269815 Multifunctional Nanoparticles Based Cancer Nanomedicine

Sunday, October 28, 2012
Hall B (Convention Center )
Yun Wu, Nanoscale Science and Engineering Center, The Ohio State University, Columbus, OH

Nanoparticles, as building blocks of nanotechnology, provide a particularly useful platform with extremely wide applications. Among various applications, I am particularly interested in multifunctional nanoparticles based cancer nanomedicine from two aspects:

            (1) In vivo: multifunctional nanoparticles for cancer imaging, diagnosis and therapy. I have combined nanoparticle formulation design, microfluidic synthesis method development with comprehensive bio-evaluation to produce multifunctional nanoparticles with uniform size, structure and composition and high theranostic efficacy. During the poster session, I will highlight both systemic delivery and pulmonary delivery of multifunctional nanoparticles in lung cancer treatment.

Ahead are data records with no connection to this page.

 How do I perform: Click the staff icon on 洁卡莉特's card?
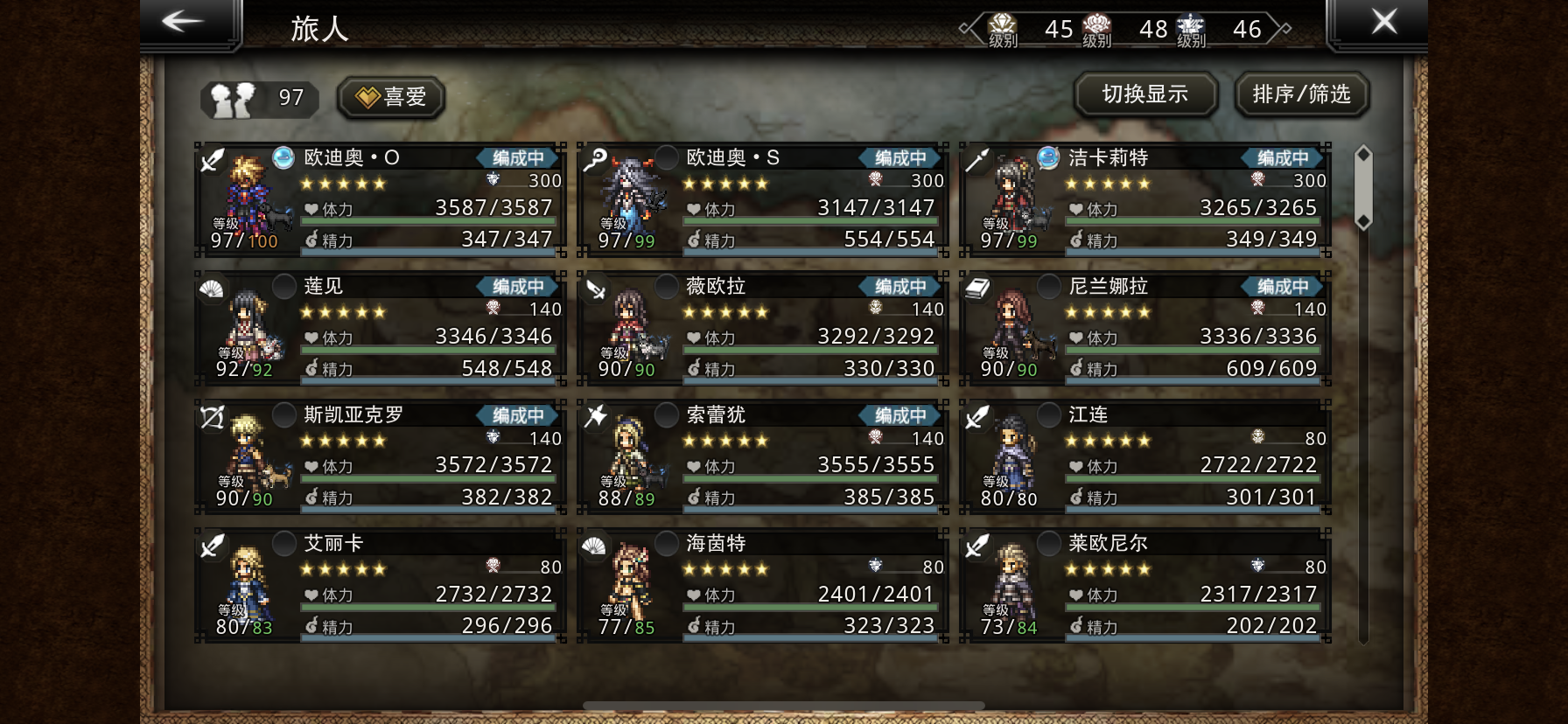977,160
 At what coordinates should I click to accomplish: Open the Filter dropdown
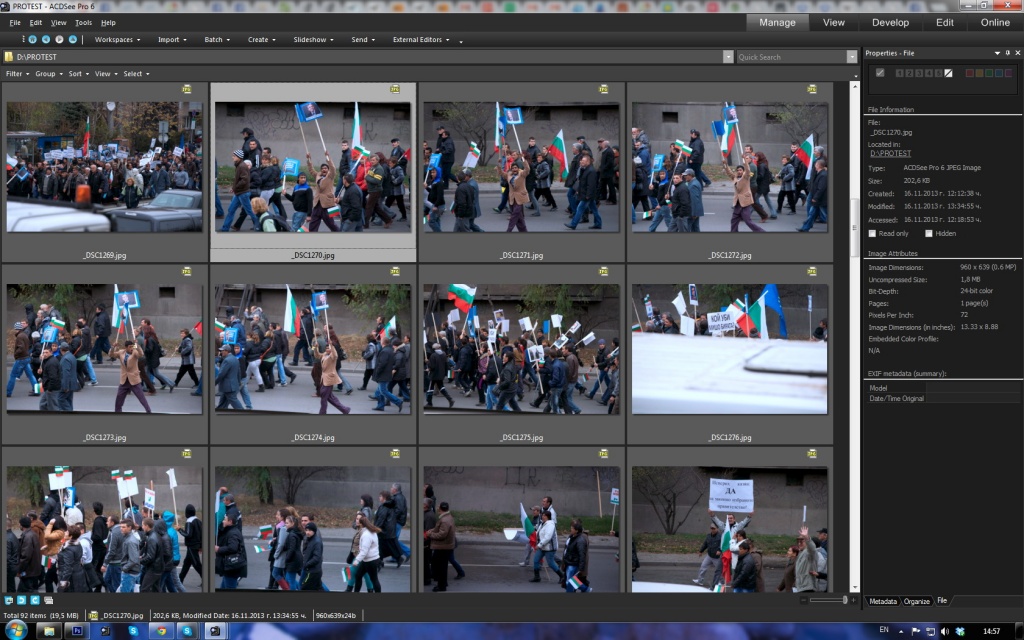pyautogui.click(x=17, y=74)
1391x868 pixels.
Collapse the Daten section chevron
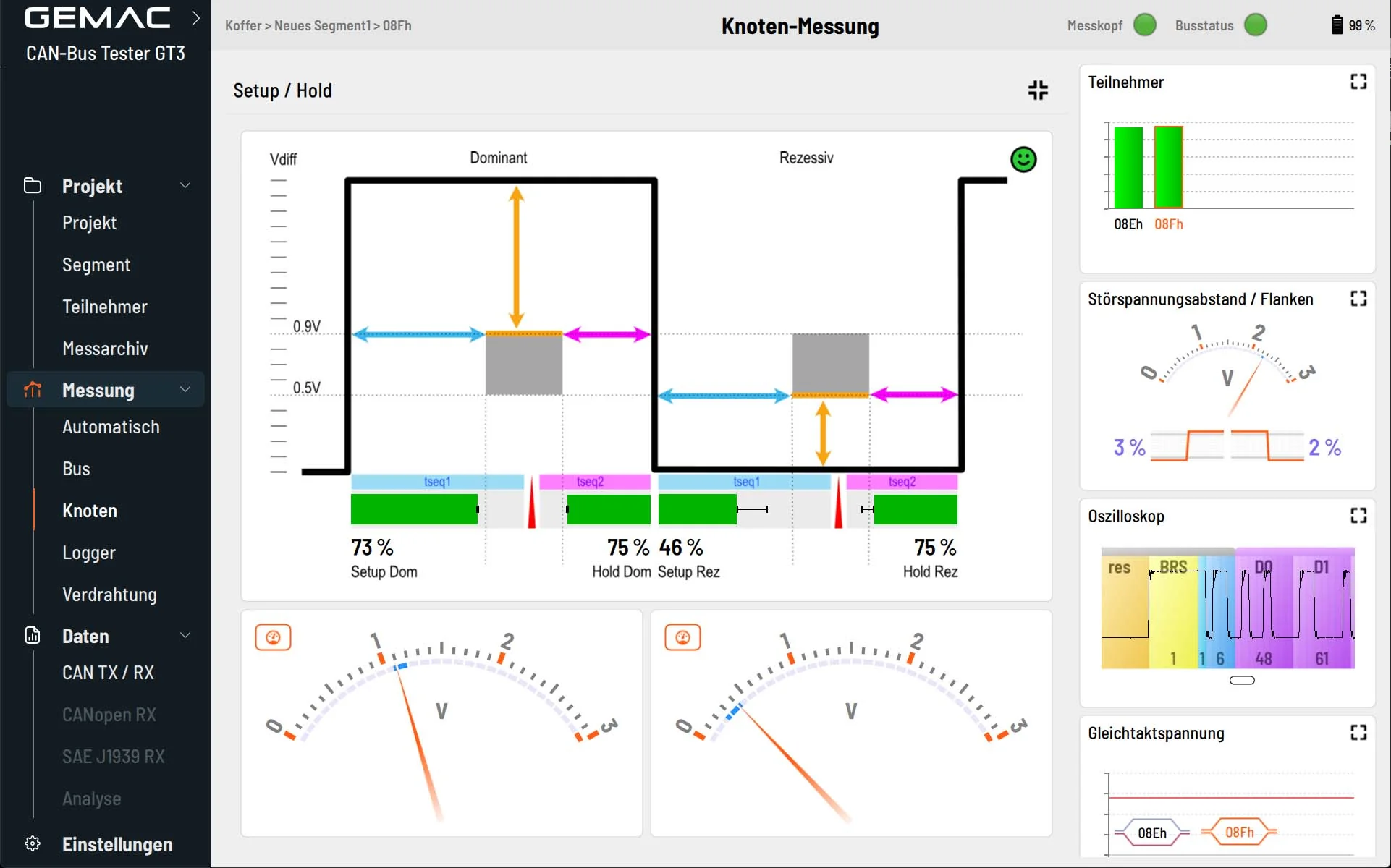(185, 636)
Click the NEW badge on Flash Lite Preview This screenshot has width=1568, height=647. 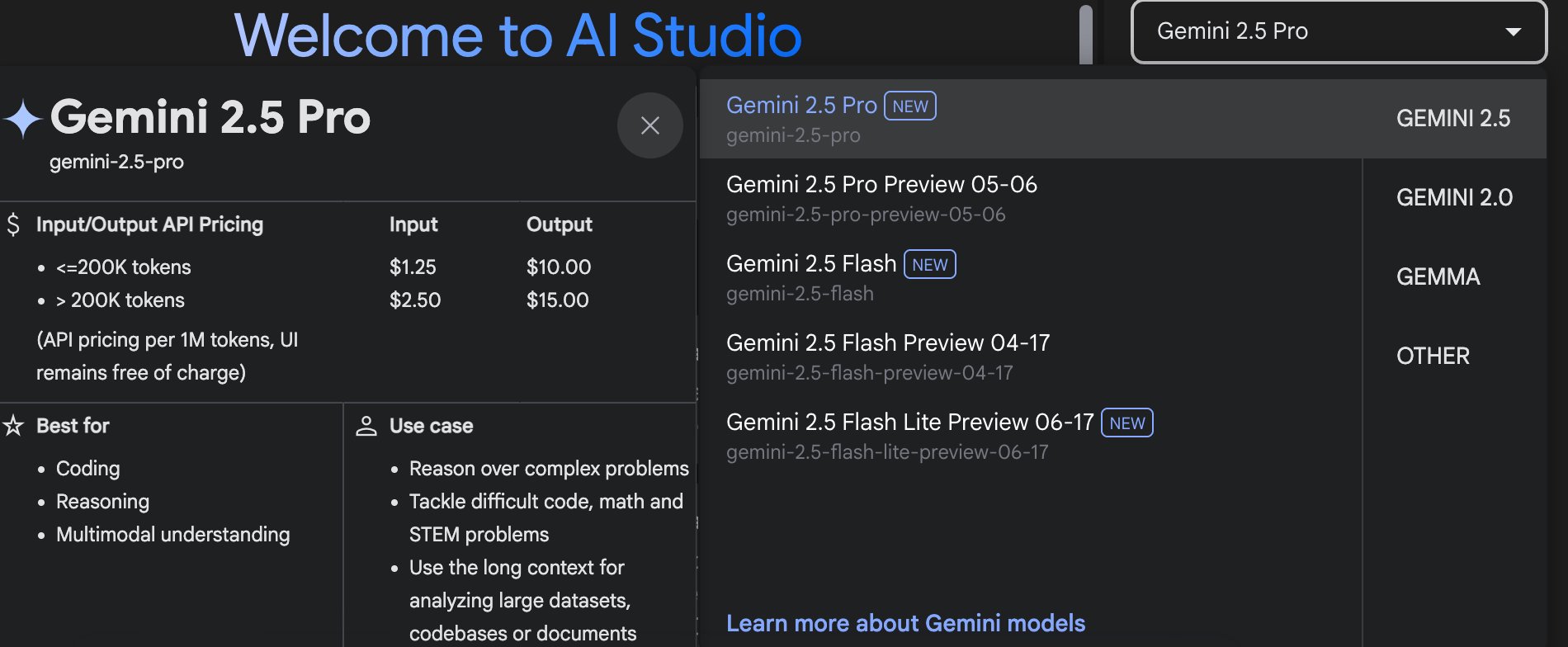1127,423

            (2) In vitro: nanoparticles based liquid biopsy device for cancer early diagnosis and surveillance. Although significant progress has been made in the diagnosis, treatment and cure of cancers that originate in human blood (i.e. leukemia), minimal progress has been made for solid tumors. Factors contributing to this disappointment include late presentation of disease, lack of biomarkers for early detection, and molecular heterogeneity. A patient-friendly early detection and surveillance method would substantially reduce the mortality in this serious disease. As a non-invasive method, ‘liquid biopsy’, which relies on the capture and detection of either circulating tumor cells (CTC) or circulating exosomes/microvesicles in patient blood samples and other body fluids, has shown great potential to achieve this goal. Numerous efforts have been spent in this area, but none are able to simultaneously capture and detect CTC or circulating exosomes/microvesicles on a single device. I have developed a novel and simple tethered lipoplex nanoparticles (tLN) device that offers simultaneous cell sorting and intracellular biomarker detection of both CTC and circulating exosomes/microvesicles from the blood of cancer patients.  This facile technique holds great promise in our fight against cancer and other deadly diseases.

            Future challenges and my research plans will be also discussed in the poster session.